Word for word, the data below must be repeated in full; no picture is to be included.

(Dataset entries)
=-=-=
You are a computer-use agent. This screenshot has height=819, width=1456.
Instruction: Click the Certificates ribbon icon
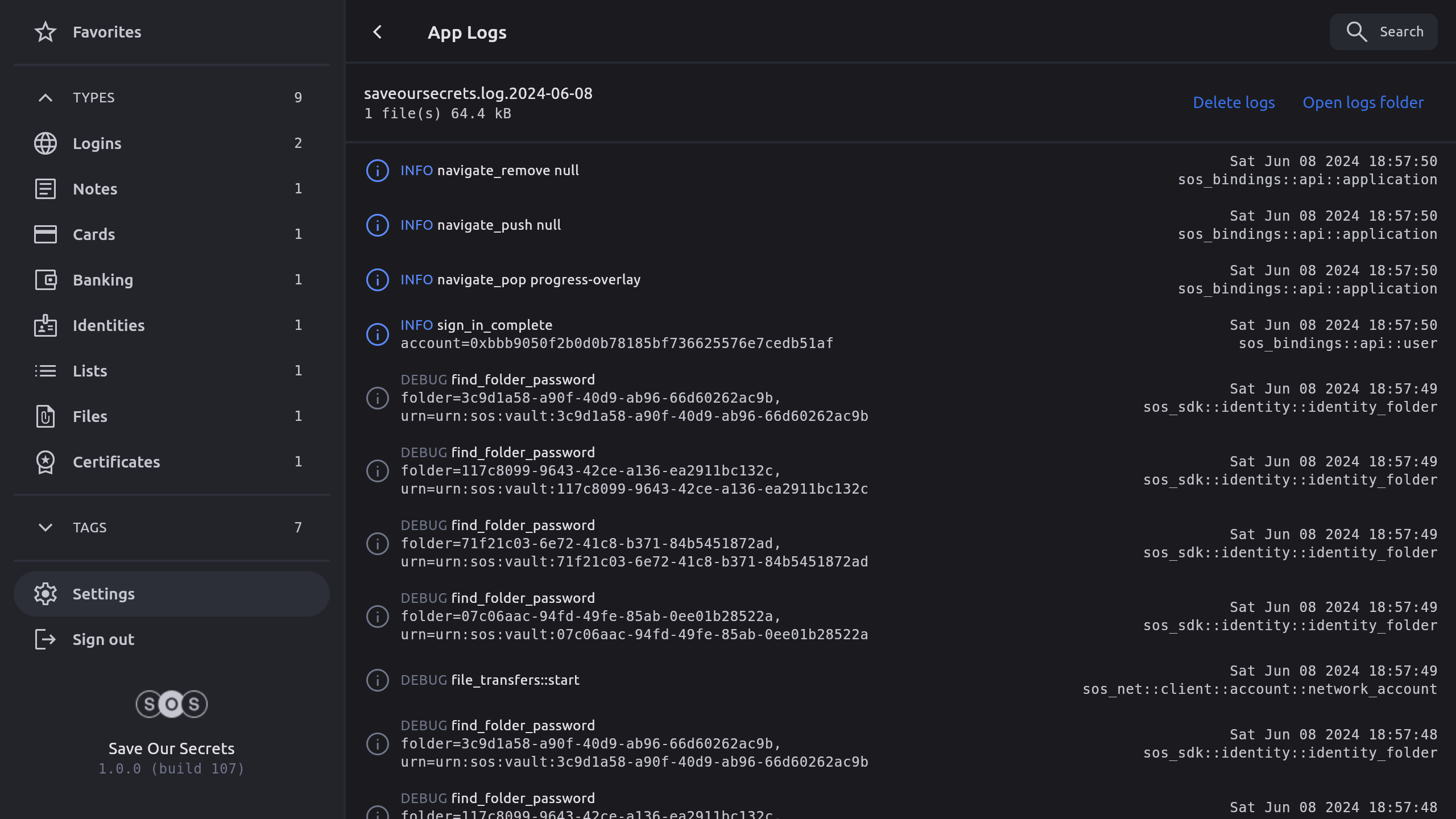point(46,462)

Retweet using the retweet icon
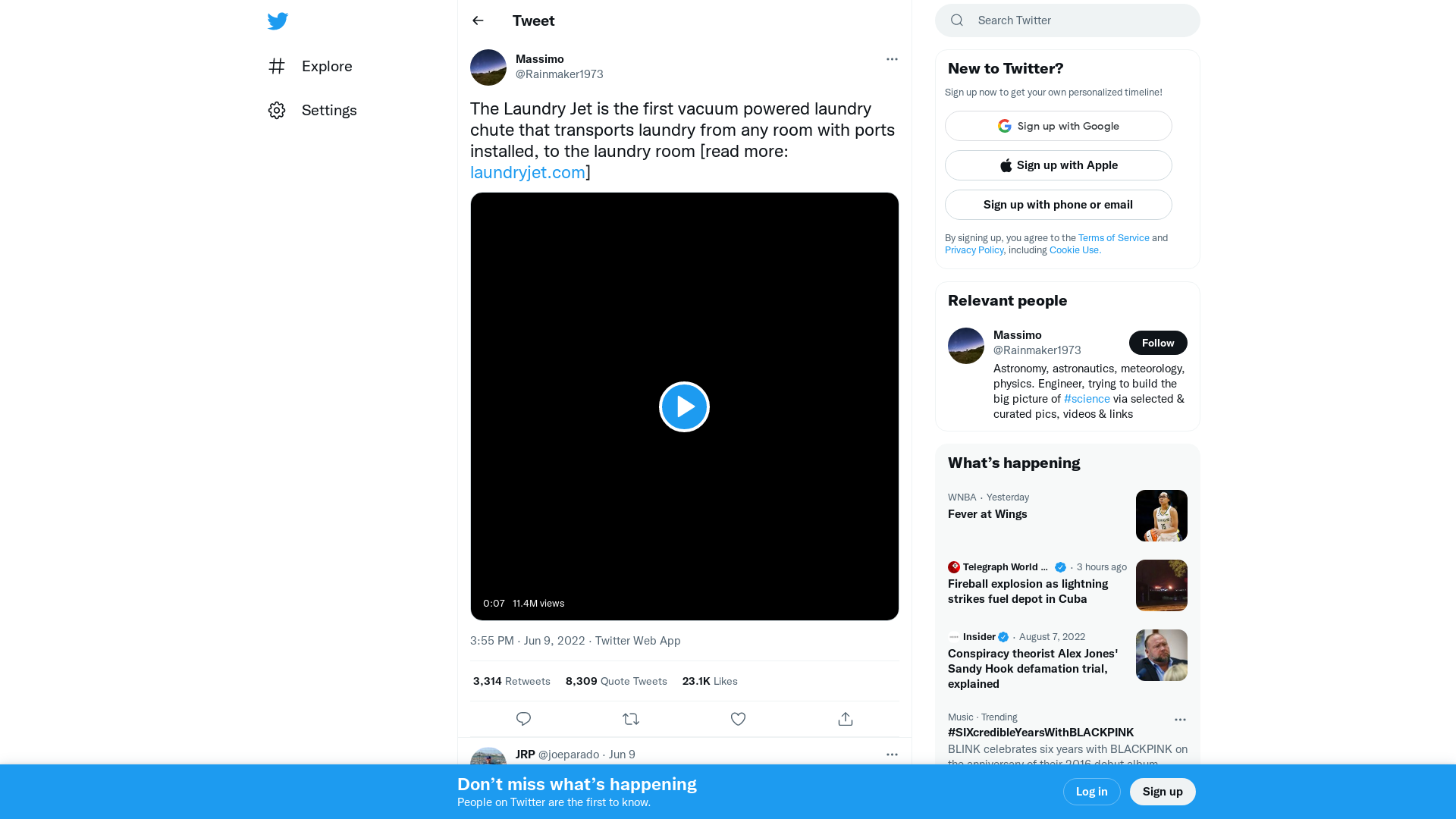(x=630, y=718)
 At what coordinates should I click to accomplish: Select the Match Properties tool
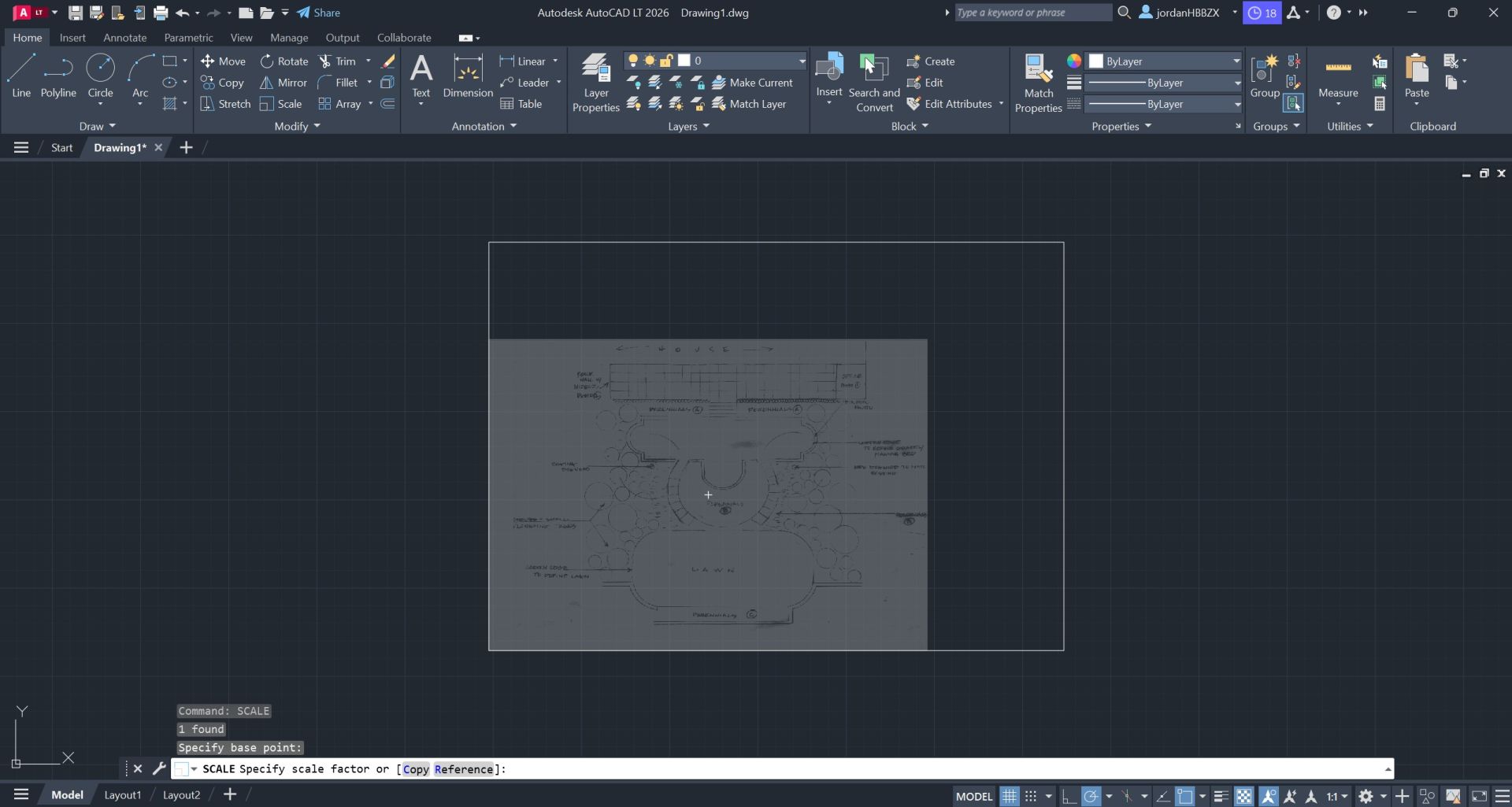(1038, 81)
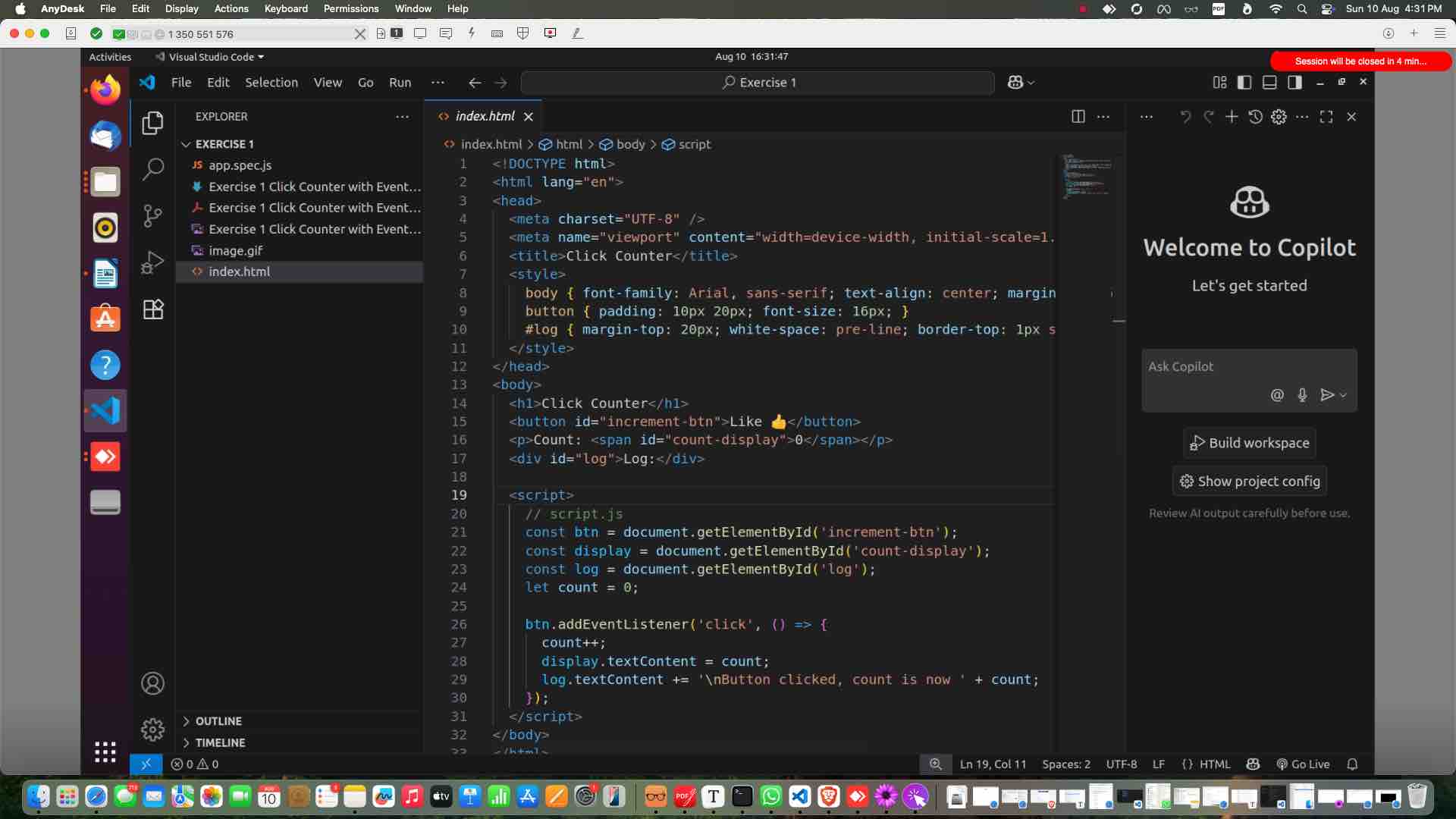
=-=-=
Answer space:
You are a computer-use agent. This screenshot has height=819, width=1456.
Instruction: Click the Certificates ribbon icon
point(46,462)

Retweet using the retweet icon
(x=630, y=718)
 At what coordinates should I click to accomplish: Select the Match Properties tool
(1038, 81)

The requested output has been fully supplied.